Die Hürden bei den Kassen
- Falsche Umstellungsforderungen: Die Kasse will dich auf orale Fertigarzneimittel (wie Exilby®) umstellen, obwohl diese für dein Krankheitsbild (z. B. Polyneuropathie) gar keine Zulassung haben.

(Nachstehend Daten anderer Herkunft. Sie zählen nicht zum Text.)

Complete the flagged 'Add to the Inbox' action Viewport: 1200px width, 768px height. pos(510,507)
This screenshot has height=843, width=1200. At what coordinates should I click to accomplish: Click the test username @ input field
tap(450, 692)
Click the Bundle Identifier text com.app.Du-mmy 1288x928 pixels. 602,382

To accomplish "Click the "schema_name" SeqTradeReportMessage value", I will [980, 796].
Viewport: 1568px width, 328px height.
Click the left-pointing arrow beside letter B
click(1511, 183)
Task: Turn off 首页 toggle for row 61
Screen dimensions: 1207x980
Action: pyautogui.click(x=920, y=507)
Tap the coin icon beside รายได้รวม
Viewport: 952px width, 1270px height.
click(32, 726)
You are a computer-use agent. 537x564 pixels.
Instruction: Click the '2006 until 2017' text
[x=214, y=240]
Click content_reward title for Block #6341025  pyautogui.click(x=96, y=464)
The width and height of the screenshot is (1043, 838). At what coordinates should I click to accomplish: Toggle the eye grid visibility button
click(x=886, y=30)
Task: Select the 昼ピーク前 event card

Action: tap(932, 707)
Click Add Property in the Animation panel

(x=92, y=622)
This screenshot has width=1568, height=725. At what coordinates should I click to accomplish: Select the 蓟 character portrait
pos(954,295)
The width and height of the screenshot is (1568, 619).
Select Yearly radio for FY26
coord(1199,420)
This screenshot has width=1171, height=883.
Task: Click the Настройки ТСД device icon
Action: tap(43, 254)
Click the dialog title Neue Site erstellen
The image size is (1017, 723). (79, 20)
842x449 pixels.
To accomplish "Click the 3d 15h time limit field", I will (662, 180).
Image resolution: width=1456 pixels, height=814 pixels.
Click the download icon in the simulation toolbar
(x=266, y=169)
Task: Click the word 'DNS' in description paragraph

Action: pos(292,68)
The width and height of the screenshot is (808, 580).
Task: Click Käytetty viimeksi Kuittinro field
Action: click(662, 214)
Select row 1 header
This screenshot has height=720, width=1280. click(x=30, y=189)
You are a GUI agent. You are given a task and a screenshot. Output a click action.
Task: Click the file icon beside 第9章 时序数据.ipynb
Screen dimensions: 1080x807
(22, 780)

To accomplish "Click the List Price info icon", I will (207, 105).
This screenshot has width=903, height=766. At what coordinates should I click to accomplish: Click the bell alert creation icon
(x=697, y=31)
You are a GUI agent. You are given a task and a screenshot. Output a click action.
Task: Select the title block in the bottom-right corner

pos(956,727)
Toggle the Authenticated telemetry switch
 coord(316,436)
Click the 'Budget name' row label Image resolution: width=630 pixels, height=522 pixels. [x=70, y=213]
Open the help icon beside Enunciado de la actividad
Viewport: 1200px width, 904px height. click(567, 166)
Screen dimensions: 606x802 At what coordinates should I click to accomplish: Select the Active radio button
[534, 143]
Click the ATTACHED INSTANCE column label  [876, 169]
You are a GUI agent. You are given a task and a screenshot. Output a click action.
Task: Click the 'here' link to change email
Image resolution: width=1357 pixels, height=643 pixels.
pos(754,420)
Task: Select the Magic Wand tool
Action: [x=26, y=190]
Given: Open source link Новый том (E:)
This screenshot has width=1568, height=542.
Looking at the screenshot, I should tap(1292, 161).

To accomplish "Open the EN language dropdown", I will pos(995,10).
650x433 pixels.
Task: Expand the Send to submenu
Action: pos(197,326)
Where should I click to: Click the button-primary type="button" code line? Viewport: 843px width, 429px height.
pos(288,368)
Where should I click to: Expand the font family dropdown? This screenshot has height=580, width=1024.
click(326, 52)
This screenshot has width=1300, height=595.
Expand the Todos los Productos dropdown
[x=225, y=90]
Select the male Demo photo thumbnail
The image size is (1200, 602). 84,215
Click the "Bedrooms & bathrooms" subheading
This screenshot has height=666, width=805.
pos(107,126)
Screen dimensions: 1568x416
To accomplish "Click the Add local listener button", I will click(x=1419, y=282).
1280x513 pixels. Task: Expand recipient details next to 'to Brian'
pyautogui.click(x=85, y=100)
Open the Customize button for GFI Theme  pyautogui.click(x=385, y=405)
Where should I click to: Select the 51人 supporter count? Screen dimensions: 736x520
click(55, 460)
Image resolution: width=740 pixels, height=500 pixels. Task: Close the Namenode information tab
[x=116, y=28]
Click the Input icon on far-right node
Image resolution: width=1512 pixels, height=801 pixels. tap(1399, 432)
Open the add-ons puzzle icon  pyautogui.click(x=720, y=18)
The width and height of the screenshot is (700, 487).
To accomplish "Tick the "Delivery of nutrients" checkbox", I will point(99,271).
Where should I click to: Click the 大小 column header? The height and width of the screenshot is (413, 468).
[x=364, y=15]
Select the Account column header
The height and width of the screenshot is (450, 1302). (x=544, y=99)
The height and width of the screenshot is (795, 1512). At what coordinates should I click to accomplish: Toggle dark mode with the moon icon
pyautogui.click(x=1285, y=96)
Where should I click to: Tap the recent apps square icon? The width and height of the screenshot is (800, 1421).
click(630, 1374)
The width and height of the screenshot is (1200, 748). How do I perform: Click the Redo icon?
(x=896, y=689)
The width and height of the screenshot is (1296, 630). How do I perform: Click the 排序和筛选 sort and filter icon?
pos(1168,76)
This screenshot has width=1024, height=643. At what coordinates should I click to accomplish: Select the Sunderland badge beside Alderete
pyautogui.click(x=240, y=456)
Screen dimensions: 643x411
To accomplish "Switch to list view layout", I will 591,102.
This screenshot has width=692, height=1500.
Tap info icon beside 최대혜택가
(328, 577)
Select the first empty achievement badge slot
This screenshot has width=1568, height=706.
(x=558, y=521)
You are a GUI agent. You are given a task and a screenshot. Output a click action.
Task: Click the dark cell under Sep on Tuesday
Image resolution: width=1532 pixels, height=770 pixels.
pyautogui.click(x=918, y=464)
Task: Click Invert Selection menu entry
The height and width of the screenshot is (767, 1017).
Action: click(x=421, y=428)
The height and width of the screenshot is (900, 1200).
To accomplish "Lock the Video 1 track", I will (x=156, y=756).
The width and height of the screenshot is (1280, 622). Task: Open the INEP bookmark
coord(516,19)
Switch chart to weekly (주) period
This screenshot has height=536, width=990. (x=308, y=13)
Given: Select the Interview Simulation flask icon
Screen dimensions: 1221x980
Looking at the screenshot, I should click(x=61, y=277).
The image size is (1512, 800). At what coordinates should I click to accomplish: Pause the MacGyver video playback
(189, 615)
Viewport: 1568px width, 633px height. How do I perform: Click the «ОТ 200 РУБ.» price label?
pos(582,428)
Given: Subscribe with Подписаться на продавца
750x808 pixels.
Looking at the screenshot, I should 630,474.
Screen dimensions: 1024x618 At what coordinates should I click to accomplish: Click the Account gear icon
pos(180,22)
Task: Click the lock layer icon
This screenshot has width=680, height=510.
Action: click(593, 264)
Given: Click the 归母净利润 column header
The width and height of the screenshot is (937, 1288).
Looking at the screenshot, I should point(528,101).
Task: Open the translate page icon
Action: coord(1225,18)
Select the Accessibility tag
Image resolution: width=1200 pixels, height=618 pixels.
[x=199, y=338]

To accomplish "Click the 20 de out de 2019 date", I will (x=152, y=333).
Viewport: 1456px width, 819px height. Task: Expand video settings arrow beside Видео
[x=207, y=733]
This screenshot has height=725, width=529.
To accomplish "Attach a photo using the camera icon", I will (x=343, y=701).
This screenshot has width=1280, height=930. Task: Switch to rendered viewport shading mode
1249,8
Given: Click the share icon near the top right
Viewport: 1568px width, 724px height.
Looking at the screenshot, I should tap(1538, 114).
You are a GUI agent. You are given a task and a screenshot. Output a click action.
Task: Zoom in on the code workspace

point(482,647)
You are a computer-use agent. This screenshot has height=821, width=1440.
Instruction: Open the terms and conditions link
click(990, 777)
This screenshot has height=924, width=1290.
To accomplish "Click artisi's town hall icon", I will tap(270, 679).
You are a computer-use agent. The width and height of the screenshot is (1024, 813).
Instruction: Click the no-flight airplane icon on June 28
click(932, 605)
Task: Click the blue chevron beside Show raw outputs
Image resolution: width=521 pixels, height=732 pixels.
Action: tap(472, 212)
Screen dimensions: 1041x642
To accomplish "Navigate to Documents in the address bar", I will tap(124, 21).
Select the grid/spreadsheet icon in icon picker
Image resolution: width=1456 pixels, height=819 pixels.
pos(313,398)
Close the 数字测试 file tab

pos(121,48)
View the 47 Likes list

- Pauschale Textbaustein-Absagen: Der Medizinische Dienst (MD) lehnt Anträge oft mit vorgefertigten Standard-Floskeln ab.
- Verzögerungstaktik: Immer neue Nachforderungen ziehen das Verfahren monatelang in die Länge.
Deine Strategie für den Widerspruch
- Medizinisch argumentieren (Lebermetabolismus): Erkläre der Kasse den Unterschied. Orale Extrakte bilden in der Leber 11-OH-THC, was Herz-Kreislauf, Schleimhäute und Psyche belastet. Die Inhalation wirkt sofort (1–5 Minuten) und ist leberschonend.
- Wirtschaftlich argumentieren (§ 12 SGB V): Zeige auf, dass eine erzwungene Umstellung durch zusätzliche Schmerzmittel (Pregabalin, Duloxetin) und Behandlung von Nebenwirkungen (Blutdruckkrisen, Stürze) am Ende deutlich teurer für die Kasse wird.
- Unterstützung holen: Nutze Vorlagen und wende dich an Sozialverbände (VdK, SoVD) oder Fachanwälte für Sozialrecht.
Stand: August 2026. Dieser Beitrag basiert auf praktischen Erfahrungen und medizinisch-rechtlicher Recherche. Er ersetzt keine rechtliche oder medizinische Einzelberatung.